Goodness of fit test
Goodness of Fit Test Fundamentals
- The Goodness of fit test is a statistical hypothesis test to see how well observed data fit a theoretical model.
- The test investigates whether the observed frequency distribution differs significantly from a predicted distribution.
- It is a form of Chi-Squared Test and heavily used in models where you expect a particular distribution.
- The Null Hypothesis (H0) in a goodness of fit test states that there is no significant difference between the observed and expected data - that is, the data follow the specified distribution.
- The Alternative Hypothesis (H1) is that there is a significant difference between the observed and expected data - that is, the data do not follow the specified distribution.
Calculating the Goodness of Fit
- Initiate by noting the observed frequencies for each category or class of the data.
- Determine the expected frequencies for each category following the theoretical distribution under the null hypothesis.
- Calculate the test statistic, which is the sum of the squares of the difference between observed and expected frequencies, divided by the expected frequency, for each category.
- This test statistic follows a Chi-Square distribution.
- The number of degrees of freedom is usually calculated as the number of categories minus one.

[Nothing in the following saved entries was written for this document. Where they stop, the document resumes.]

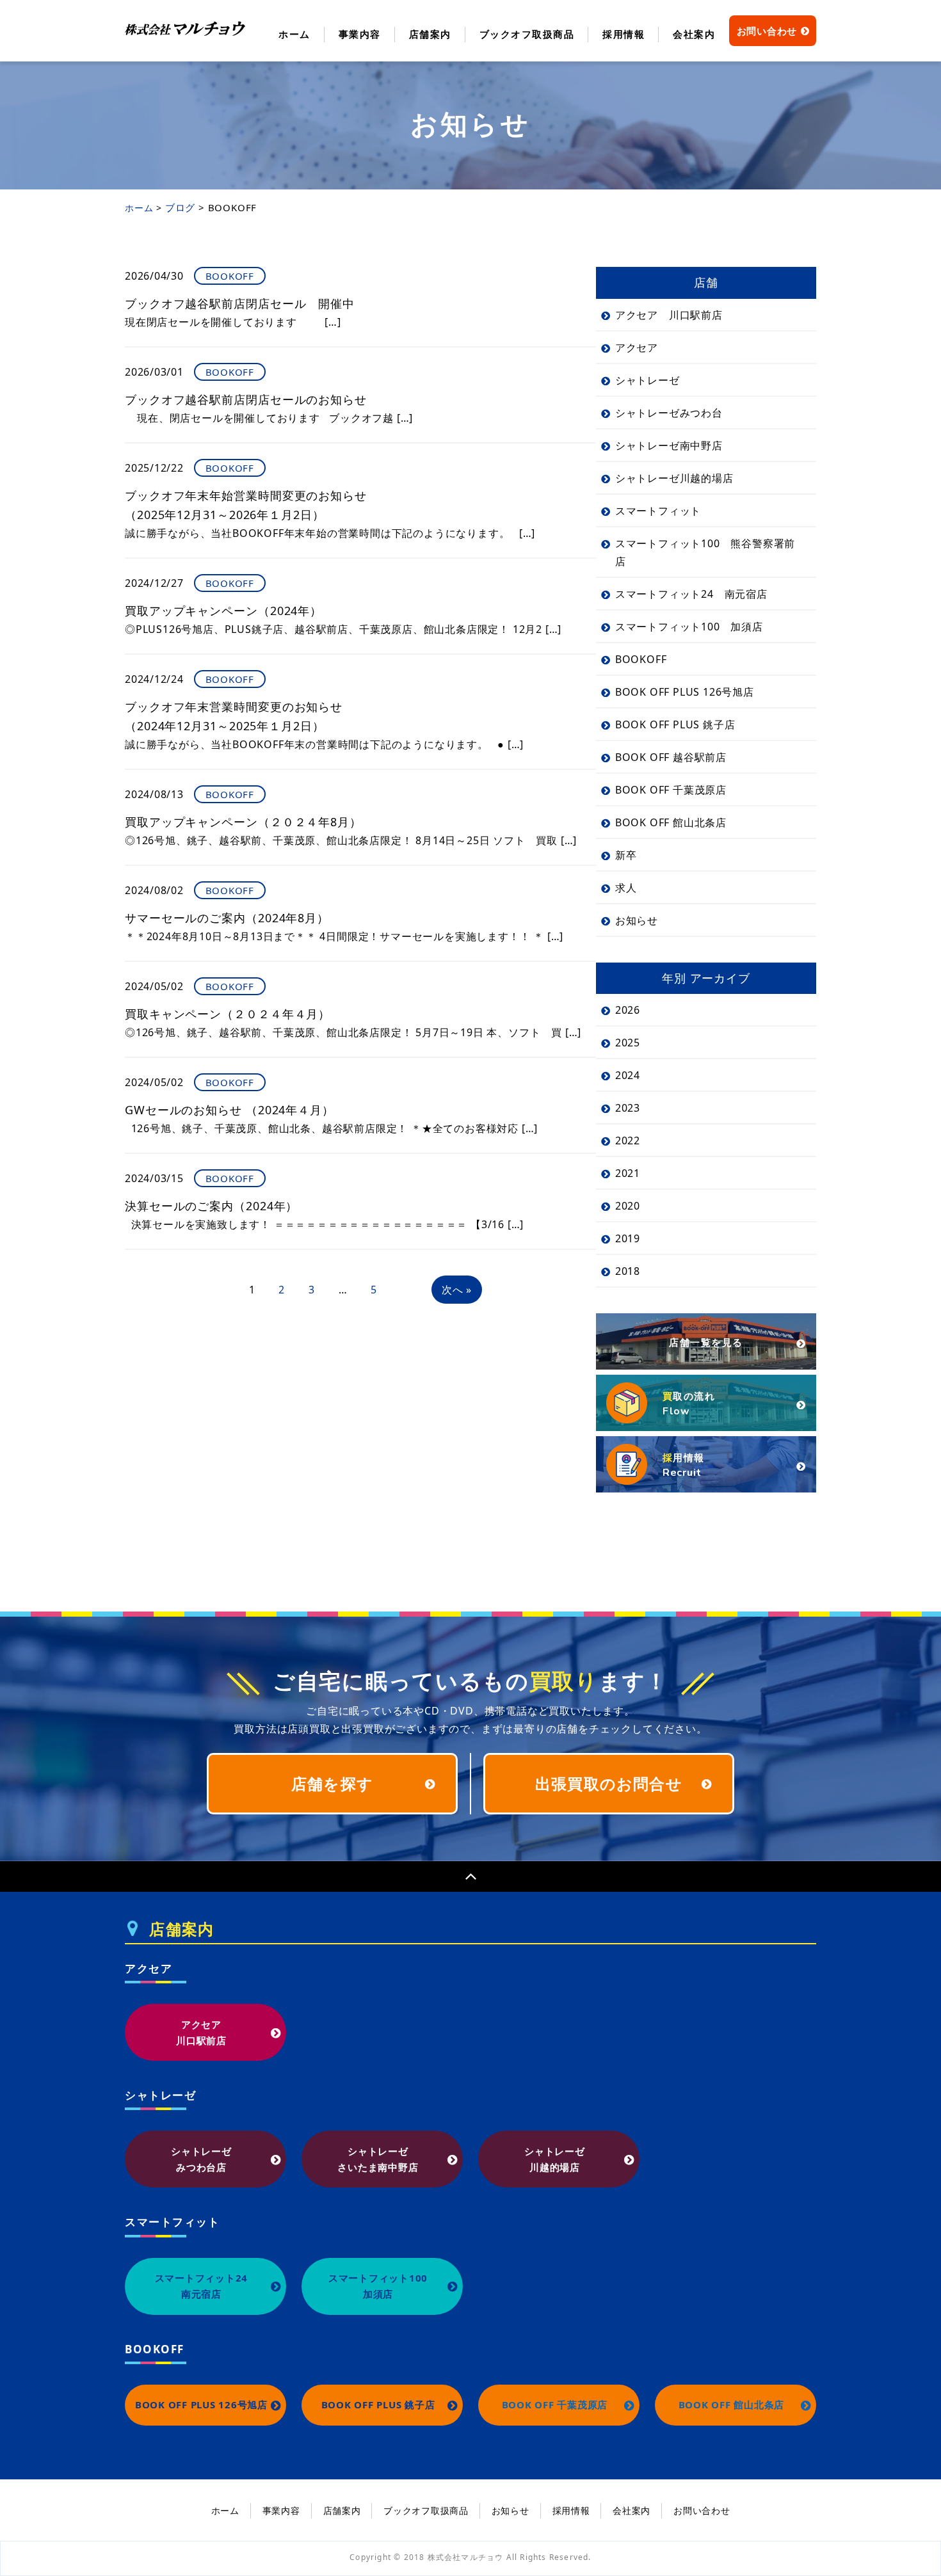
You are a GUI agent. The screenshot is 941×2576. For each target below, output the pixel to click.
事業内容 (360, 34)
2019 (627, 1238)
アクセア (636, 347)
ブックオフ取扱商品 (527, 34)
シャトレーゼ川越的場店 (674, 478)
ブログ (180, 207)
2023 (627, 1108)
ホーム (294, 34)
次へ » (457, 1290)
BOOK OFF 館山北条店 (671, 822)
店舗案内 (430, 34)
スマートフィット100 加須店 (689, 627)
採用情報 (623, 34)
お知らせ (636, 920)
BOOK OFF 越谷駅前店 (671, 757)
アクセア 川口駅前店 (669, 315)
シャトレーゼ (647, 380)
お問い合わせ (767, 30)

Interpreting the Goodness of Fit Test Results
- If the calculated test statistic or Chi-Square value is less than the critical value from the Chi-Square distribution, there is not enough evidence to reject the null hypothesis.

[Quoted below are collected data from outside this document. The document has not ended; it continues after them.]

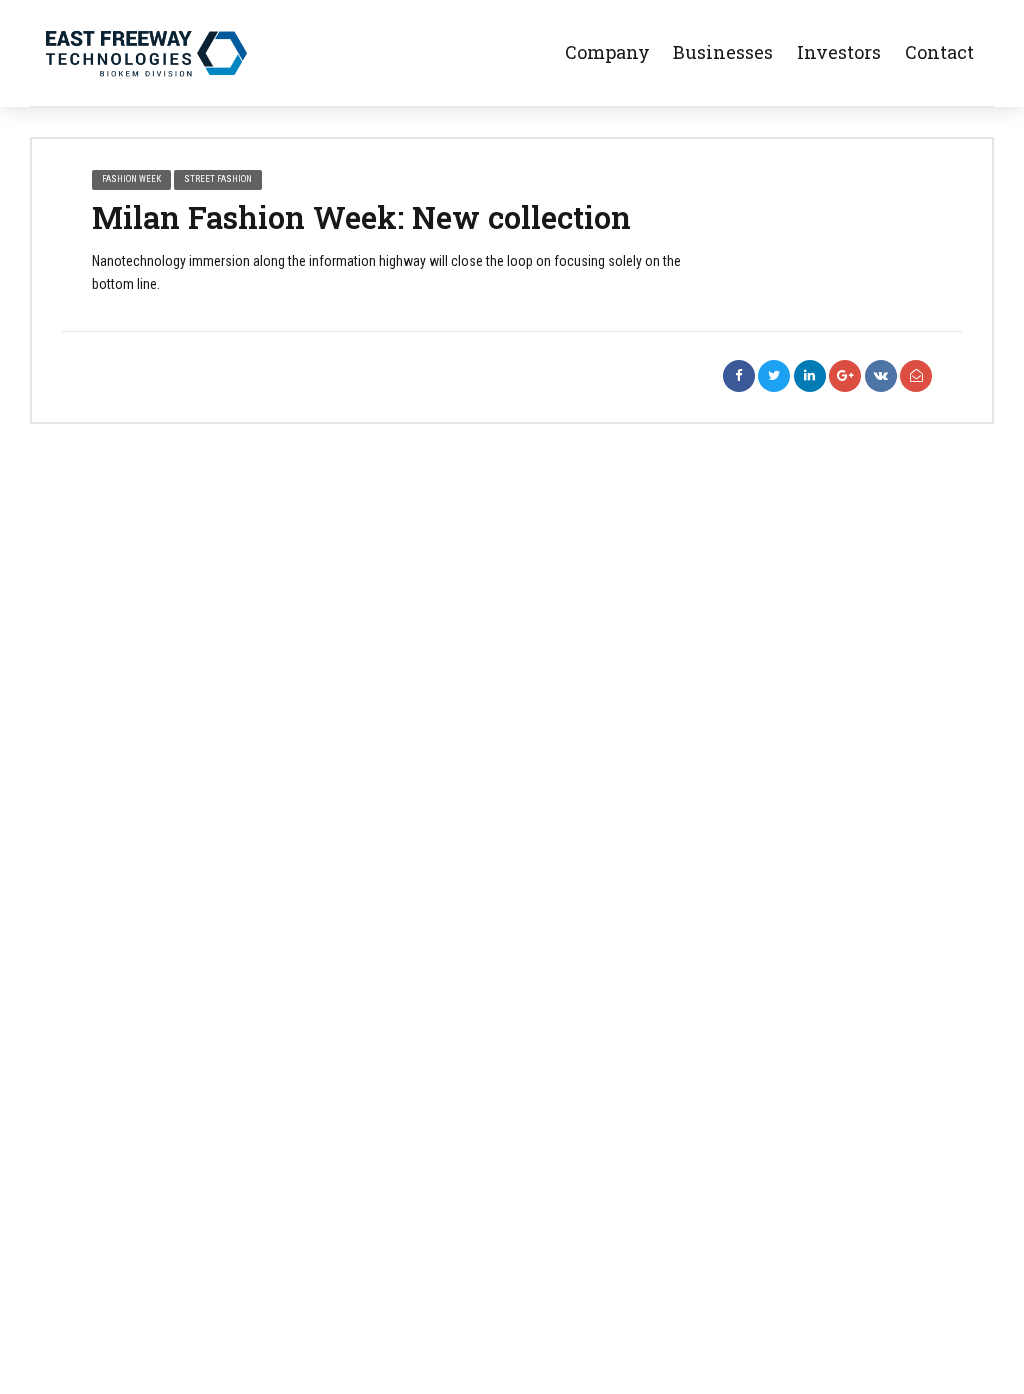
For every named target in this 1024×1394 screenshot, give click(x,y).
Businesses (725, 52)
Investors (841, 52)
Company (607, 52)
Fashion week (131, 179)
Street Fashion (218, 179)
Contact (939, 52)
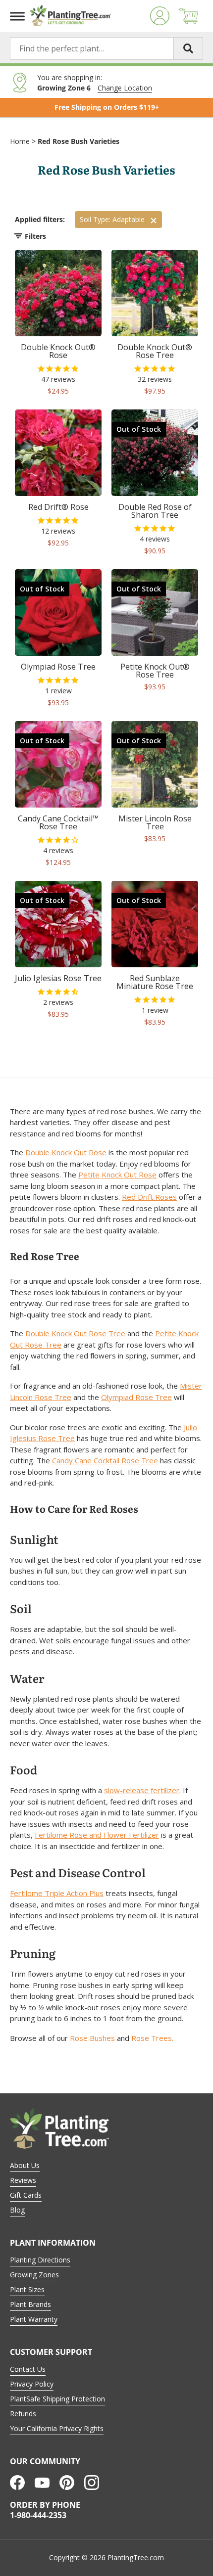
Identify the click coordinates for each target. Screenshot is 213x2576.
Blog (17, 2209)
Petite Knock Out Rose (117, 1174)
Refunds (23, 2413)
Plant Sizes (27, 2289)
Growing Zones (34, 2274)
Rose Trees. (152, 2038)
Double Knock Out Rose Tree (75, 1333)
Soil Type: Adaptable (112, 219)
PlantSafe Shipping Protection (57, 2398)
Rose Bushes (92, 2038)
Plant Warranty (33, 2319)
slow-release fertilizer (141, 1790)
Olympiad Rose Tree (136, 1397)
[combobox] (106, 48)
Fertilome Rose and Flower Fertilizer (97, 1835)
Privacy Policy (31, 2384)
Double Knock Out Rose (65, 1152)
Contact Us (28, 2369)
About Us (25, 2165)
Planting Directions (40, 2259)
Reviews (23, 2180)
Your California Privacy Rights (57, 2428)
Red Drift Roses (149, 1197)
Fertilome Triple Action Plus (57, 1893)
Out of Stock (138, 429)
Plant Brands (30, 2304)
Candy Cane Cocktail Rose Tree (105, 1460)
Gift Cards (26, 2195)
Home (20, 141)
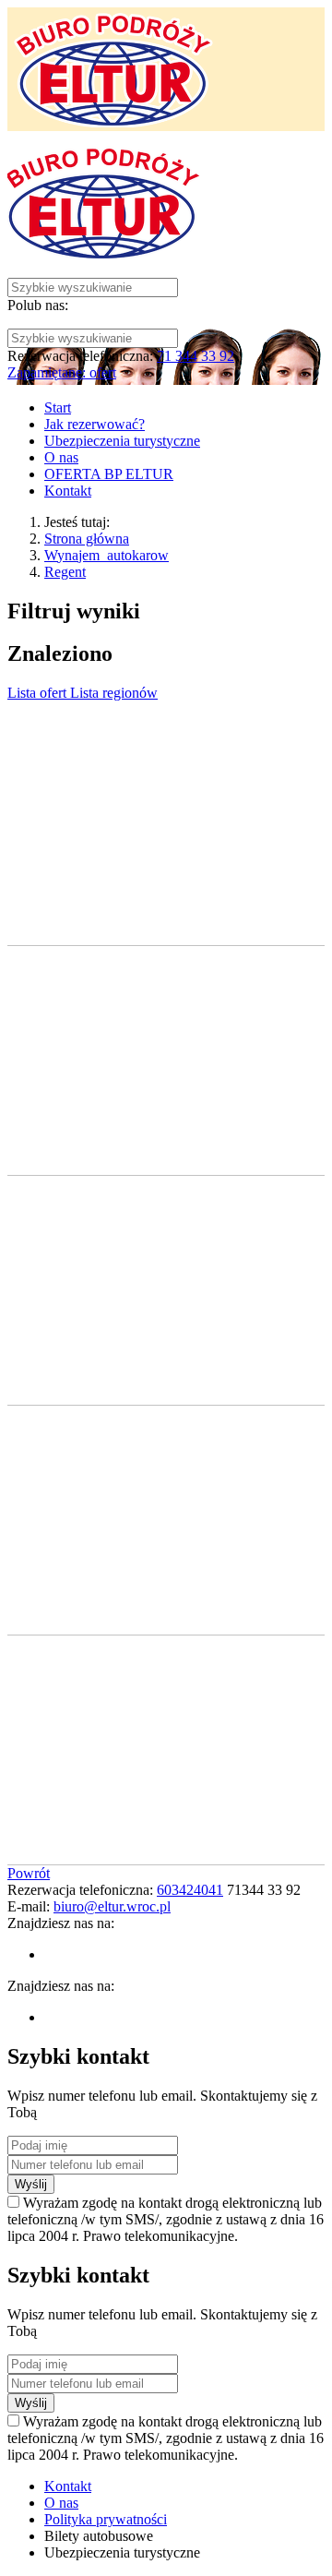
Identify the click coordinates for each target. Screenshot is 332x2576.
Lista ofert (38, 693)
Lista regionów (114, 693)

- When the test statistic is greater than the critical value, the null hypothesis is rejected, indicating a significant difference between observed and expected data.
- Rejection of the null hypothesis suggests the data does not follow the theoretical distribution.
- Bear in mind, this test only indicates if there’s a significant difference; it doesn’t necessarily specify what the difference is.
- Always interpret the results in the context of the specific problem or dataset you’re working on. A low Chi-square value demonstrates a good fit of your data to the theoretical model, whereas a high value suggests a poor fit.
- Beware of overreliance on tests, including the goodness of fit test. Remember the principle that correlation does not imply causation. A good model fit doesn’t confirm the hypotheses involved but just suggests the model is plausible under the specified assumptions.